__Prompt__:
Your copy should hold only the lines from the one containing "Privacy policy (195, 1523)" through the final line of the entries, exactly as written, with no pictures.
Data to process: Begin
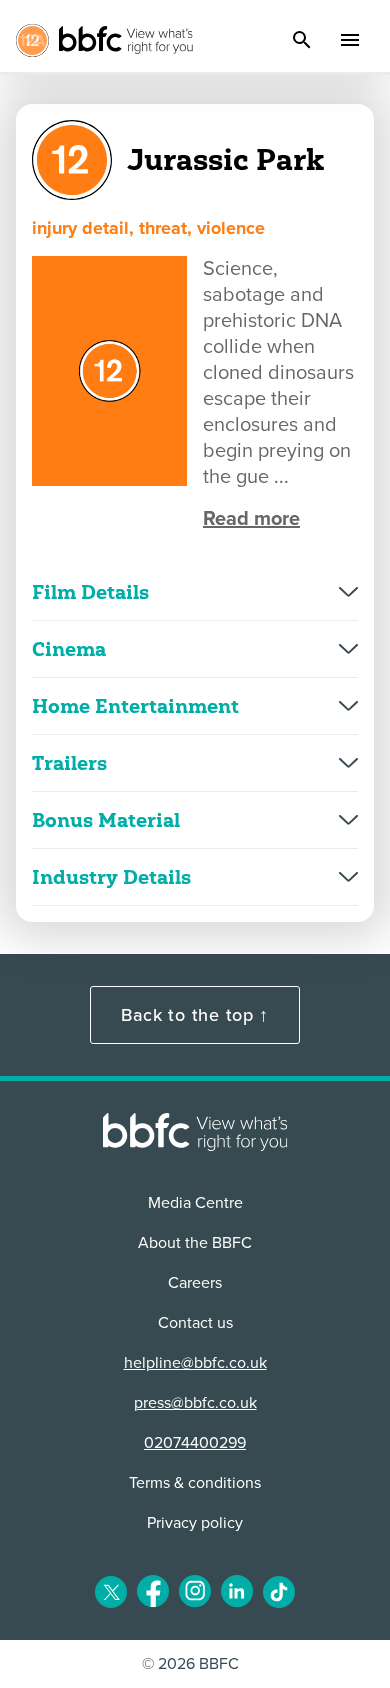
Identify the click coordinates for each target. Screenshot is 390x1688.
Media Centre (195, 1203)
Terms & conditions (195, 1483)
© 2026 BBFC (190, 1664)
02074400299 (195, 1443)
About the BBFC (195, 1243)
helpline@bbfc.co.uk (195, 1363)
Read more (251, 519)
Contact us (195, 1323)
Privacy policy (195, 1523)
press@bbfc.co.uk (195, 1403)
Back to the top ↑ (195, 1015)
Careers (195, 1283)
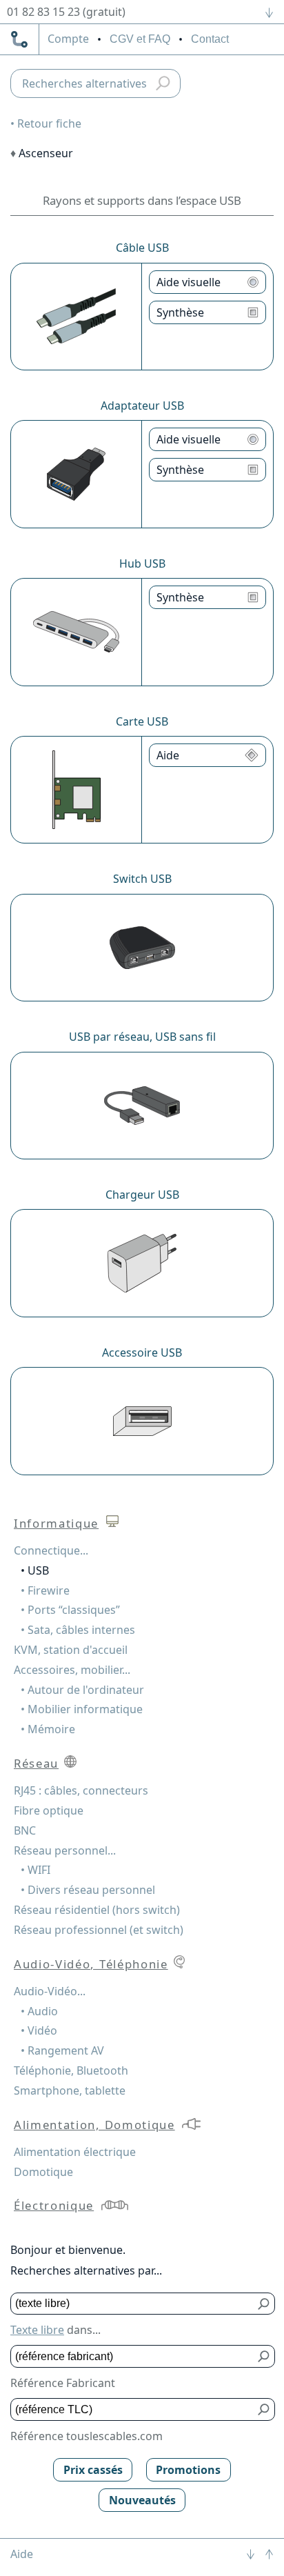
Data to process: End
__Solution__:
Privacy policy (195, 1523)
press@bbfc.co.uk (195, 1403)
Back to the top ↑ (195, 1015)
Careers (195, 1283)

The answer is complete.